§ Problem requirements
Quote the lines of the items below word for word, from the line containing "The width and" through the end of the items, and leave the pictures out.

____ Data provided

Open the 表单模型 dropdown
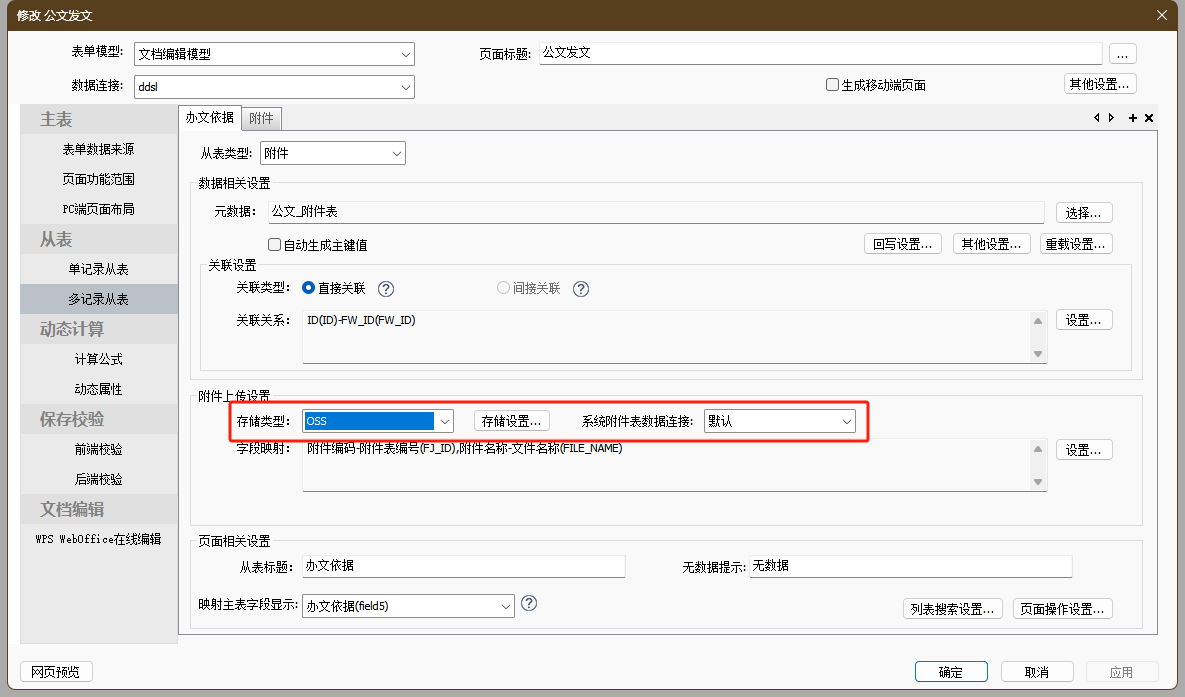The image size is (1185, 697). (x=405, y=54)
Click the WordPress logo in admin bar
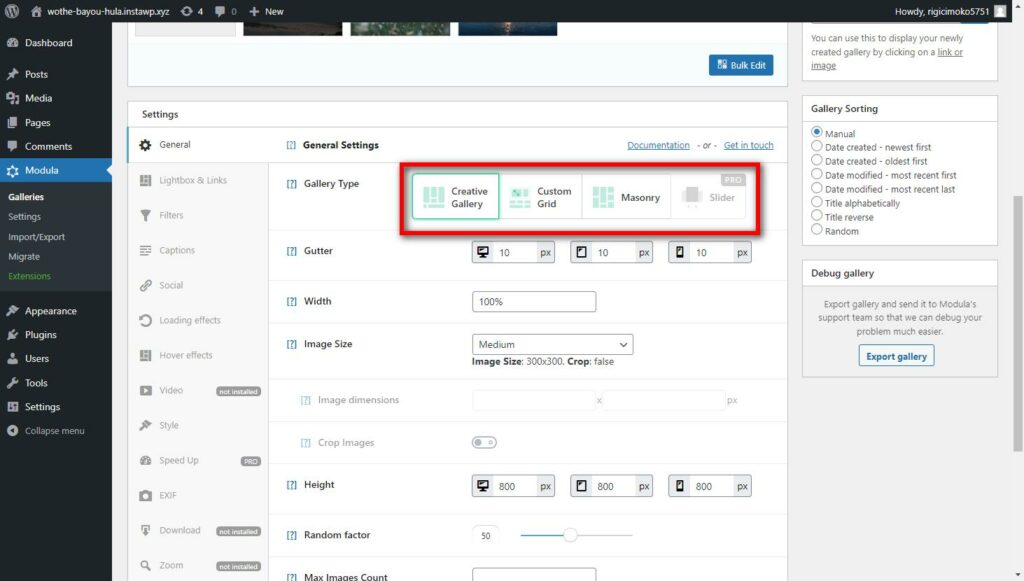This screenshot has width=1024, height=581. [x=12, y=11]
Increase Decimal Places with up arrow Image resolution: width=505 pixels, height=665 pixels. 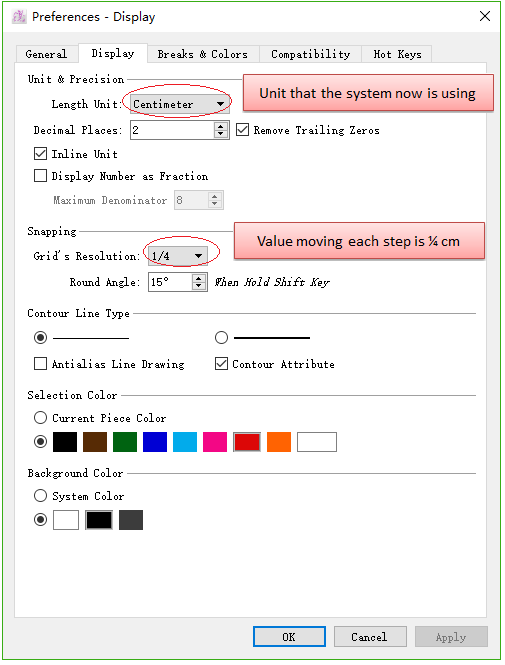(x=220, y=126)
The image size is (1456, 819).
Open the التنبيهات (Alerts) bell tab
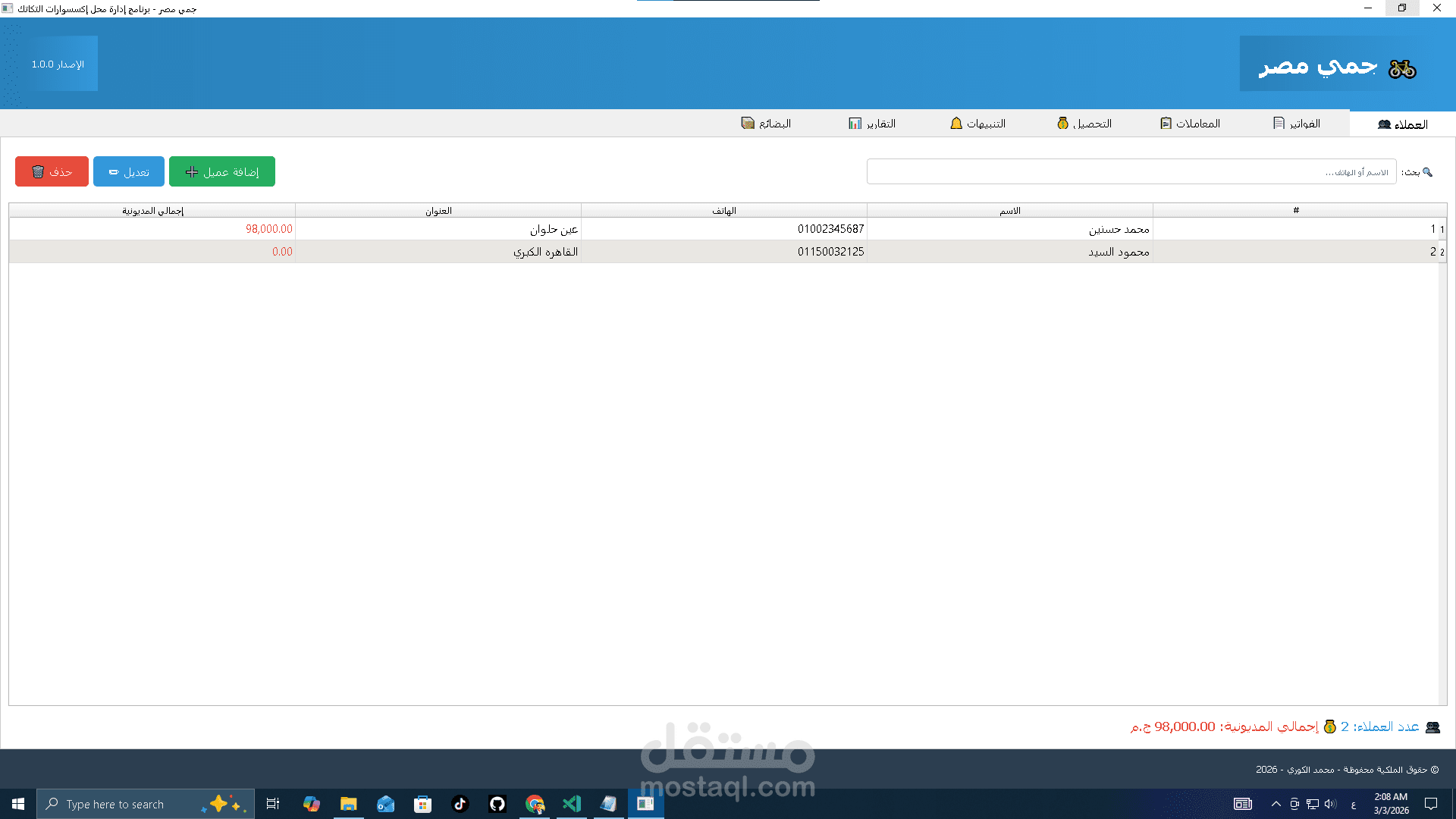[978, 124]
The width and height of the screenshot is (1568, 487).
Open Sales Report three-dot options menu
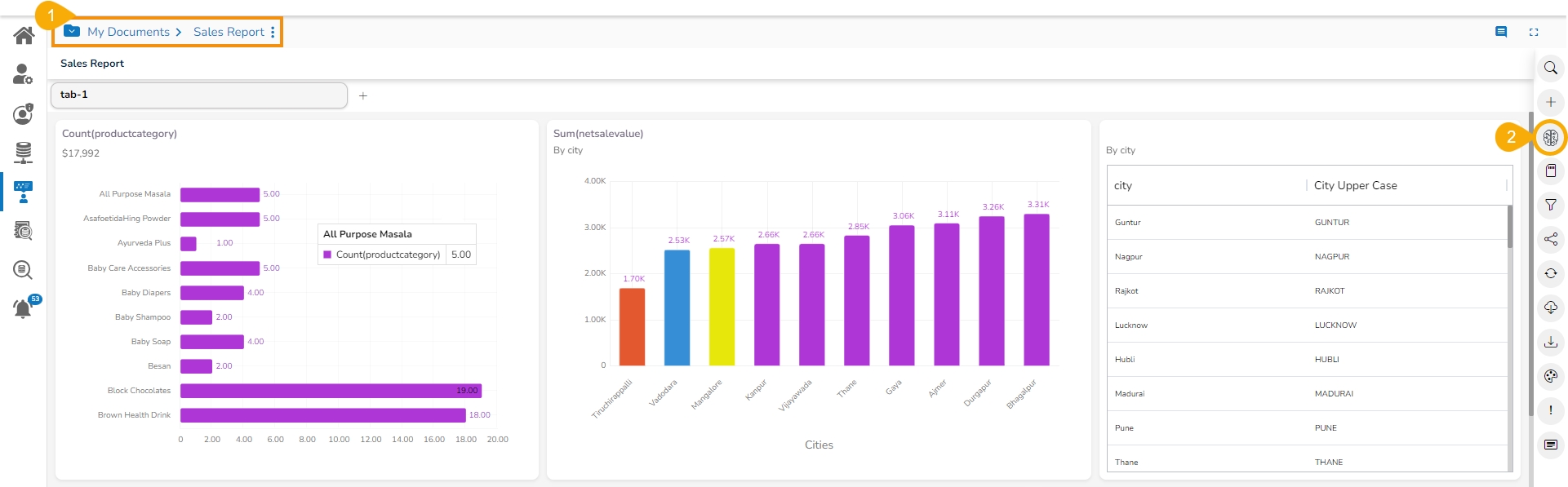(x=273, y=32)
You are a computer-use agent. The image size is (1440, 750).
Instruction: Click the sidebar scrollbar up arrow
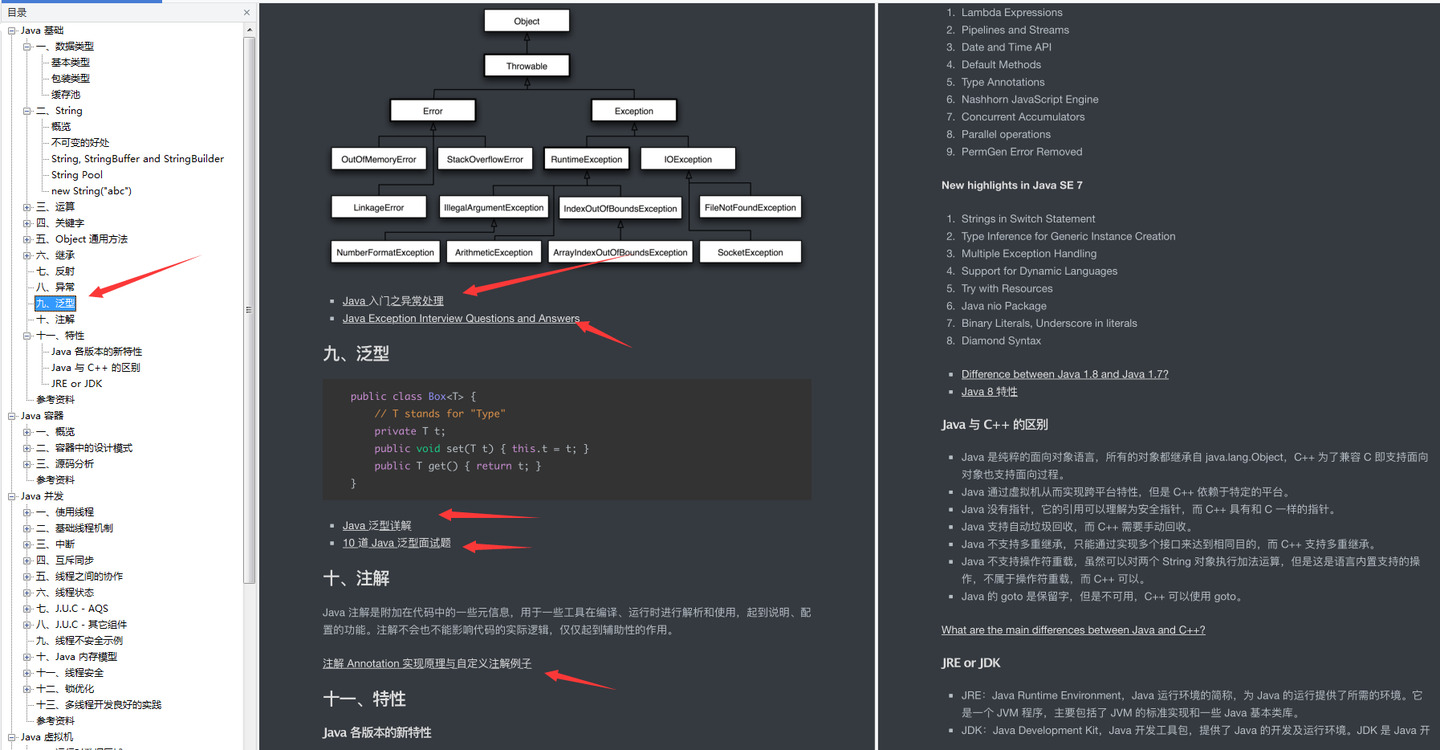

________

§ Written solution
The width and height of the screenshot is (1568, 487).
Open Sales Report three-dot options menu
(x=273, y=32)
You are a computer-use agent. The image size is (1440, 750).
Instruction: Click the sidebar scrollbar up arrow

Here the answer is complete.